Sunday, September 10, 2006

BLAIR'S TRAGEDY: BUSH

The humiliating Yo Blair scene at the G8 meeting in St Petersburg when American President George W Bush, his mouth full of food, dismissed the British Prime Minister’s wish to visit the Middle East as war raged in Lebanon, revealed the real state of their ‘special relationship.’
Tony Blair looked like a lackey making nuisance of himself as the US Commander-in-Chief tried to enjoy lunch.
The image has haunted him ever since and will doubtless be republished when he finally leaves office.

From the start, as he soared onwards and upwards in politics, Blair has always known how to get what he wants from people.

Conservative at heart, all he really had in common with Old Labour was a mutual need for power, which he could never achieve in the Tory Party and Labour’s divisions had denied it for fifteen years when they elected him leader in 1994.

His admiration of the very rich, who he has lavishly entertained at 10 Downing Street, soon became common knowledge and, as he struggled to pay mortgages on property in Bristol and London’s Connaught Square, was believed to have regretted his power did not bring loads of money.

The dynamism of the powerhouse that is Washington DC is dazzling. For Blair the court at the Bush White House proved fatally seductive.

Bush became his Sun King and the Bush White House his Versailles.

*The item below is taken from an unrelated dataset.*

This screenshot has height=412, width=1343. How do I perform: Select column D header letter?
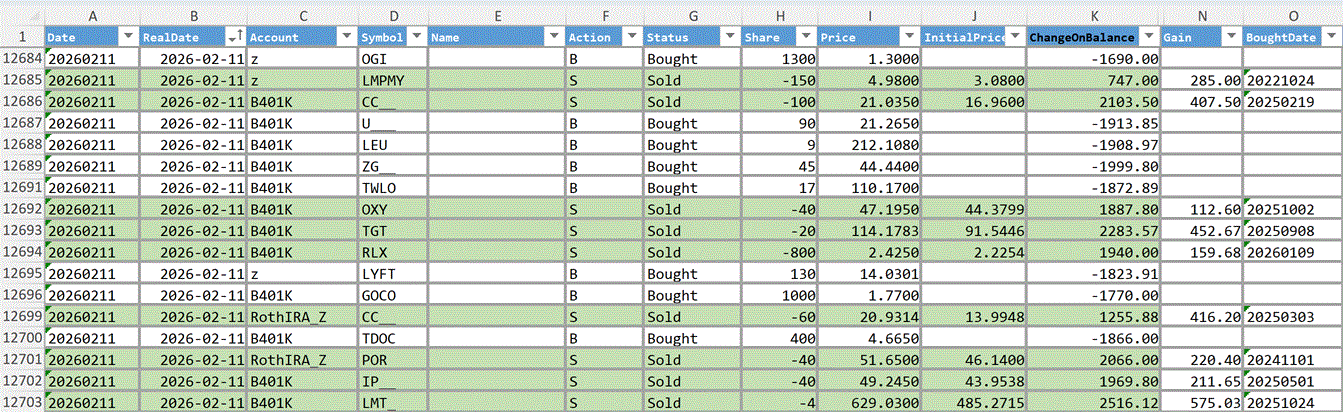tap(393, 16)
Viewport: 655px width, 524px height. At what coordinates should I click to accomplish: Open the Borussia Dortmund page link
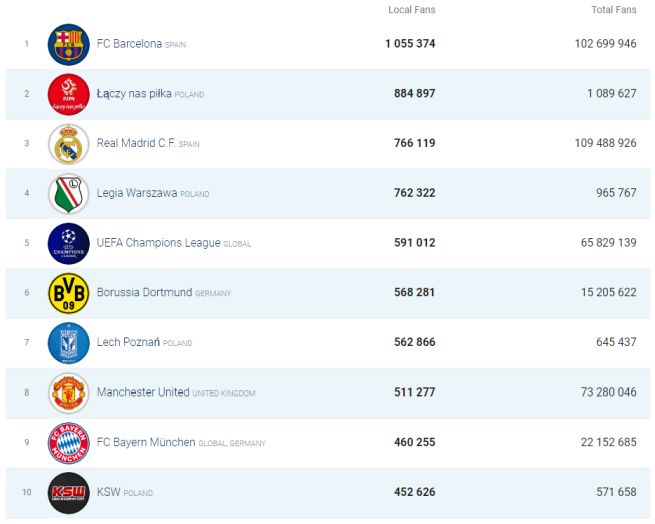(x=144, y=293)
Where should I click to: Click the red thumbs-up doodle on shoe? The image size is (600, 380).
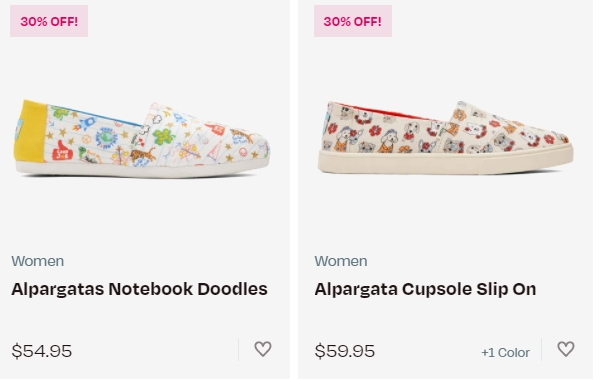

Soon he was running his premiership like a presidency with Parliament relegated to outer darkness as he treated MPs as lobby fodder and disdained the House of Commons tearoom where he could meet them.
Disliked and distrusted as he became, his ruthless, iron rule style of government forced Labour’s warring factions to hold their peace and gained the Party three consecutive election victories for the first time in its history.
But in the thrall of the White House, he pursued a disastrous foreign policy which has fomented home-grown terrorism in Britain with his slavish support for Bush’s wars in Afghanistan and Iraq and failure to utter a single word of criticism of either Israel or the US in the Lebanon war.
Iraq will hallmark the legacy about which he remains so concerned, even as British casualties both there and in Afghanistan continue to rise and the bodies of the war dead arrive home almost daily.
What he seemed to forget, until Bush painfully reminded him in St Petersburg, is that the very rich and powerful can take gladly without feeling any obligation to give in return.
At best Blair has been no better off than a 19th and early 20th century merchant who grew rich and titled on trade and tried to impress an Old Aristocracy who accepted his hospitality but never considered him an equal. He has seemed nouveau, though the American word for it, shoddy, may be more apt.
Blair and Britain have gained nothing but trouble and the loss of young men’s lives from the fatal relationship which has been a powerful element in his being forced to agree to give up his job a lot sooner than he wished.
But if he can cling to office long enough to allow several contenders to get leadership campaigns going, he may help to spare the country from Gordon Brown becoming Prime Minister.
Brown, who is reported to have demanded a dual premiership during the alleged shouting match at No 10 last week, is simply not a leader – something he proved beyond all doubt when he didn’t have the guts to swing his supporters to vote against the war in Iraq. And lost his best chance to become PM.
Blair’s future?
British Prime Ministers do not always make a success of life after leaving office. Until shortly before his death Edward Heath sulked for decades on the backbenches. Margaret Thatcher has never got over her brutal dismissal.
But not long after his plea was so contemptuously dismissed by Bush in St Petersburg, Blair was lauded and applauded by the rich and powerful when he addressed a meeting of the American foreign relations great and good in Los Angeles. As he moved among them afterwards, his body language radiated that he felt at home, as if he had found where he belonged at last.
It might suit him best to go west for good and join his wife on the lucrative lecture circuit with several highly paid multinational directorships and a multi-million dollar book deal thrown in.
It would not make good the damage and pain he has inflicted on Britain but, at a personal level, becoming rich at last might be some consolation for the tragedy of his seduction by the White House of George W Bush.